__Données à traiter__:

↓↓↓

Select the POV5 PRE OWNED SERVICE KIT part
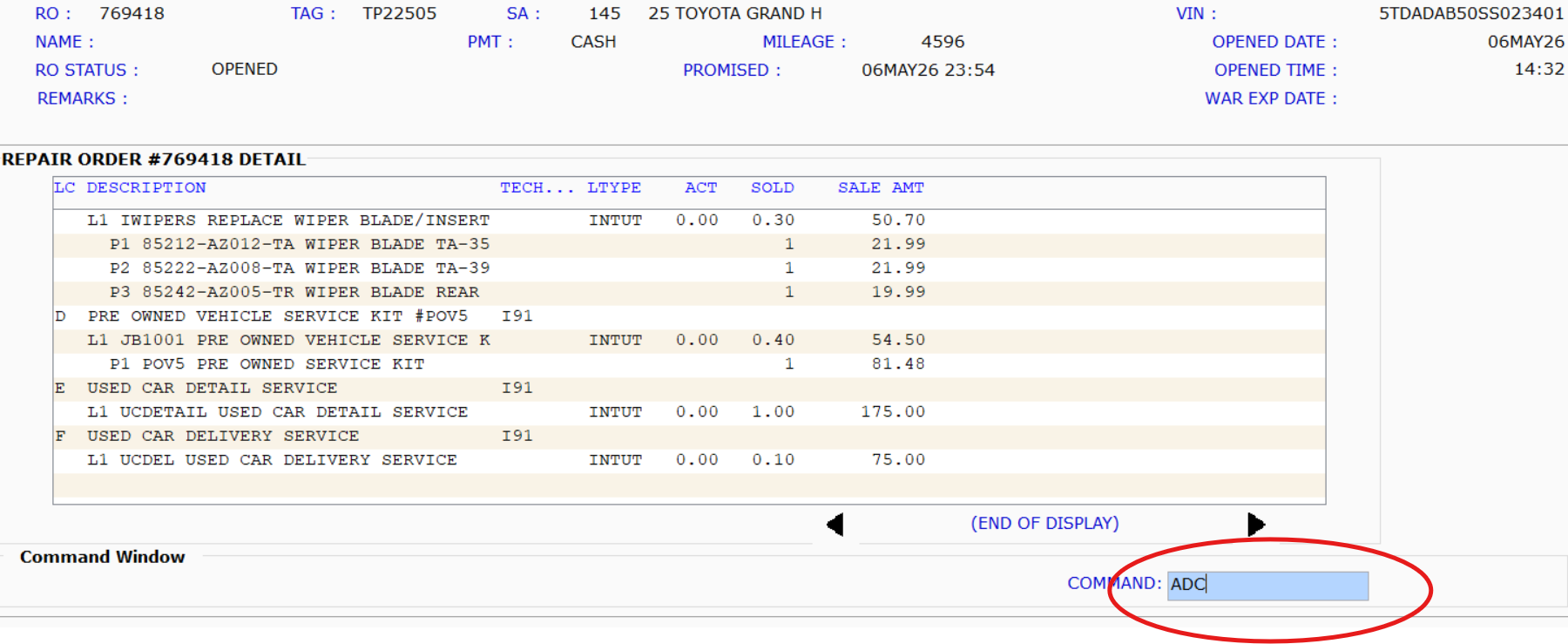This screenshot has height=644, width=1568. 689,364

↑↑↑
↓↓↓

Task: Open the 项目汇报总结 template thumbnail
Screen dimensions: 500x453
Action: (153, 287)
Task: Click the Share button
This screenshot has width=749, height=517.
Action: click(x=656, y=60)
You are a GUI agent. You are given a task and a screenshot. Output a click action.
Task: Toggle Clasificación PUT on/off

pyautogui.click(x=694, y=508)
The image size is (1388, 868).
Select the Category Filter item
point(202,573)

↑↑↑

__Détail de la tâche__: Recopiez à l'identique les items situés plus haut, en commençant par la ligne qui contient "Task: Open the 项目汇报总结 template thumbnail" et en terminant par celle qui contient "pyautogui.click(x=694, y=508)", ces deux lignes comprises.

__Résultat de l'exercice__:
Task: Open the 项目汇报总结 template thumbnail
Screen dimensions: 500x453
Action: (153, 287)
Task: Click the Share button
This screenshot has width=749, height=517.
Action: click(x=656, y=60)
You are a GUI agent. You are given a task and a screenshot. Output a click action.
Task: Toggle Clasificación PUT on/off

pyautogui.click(x=694, y=508)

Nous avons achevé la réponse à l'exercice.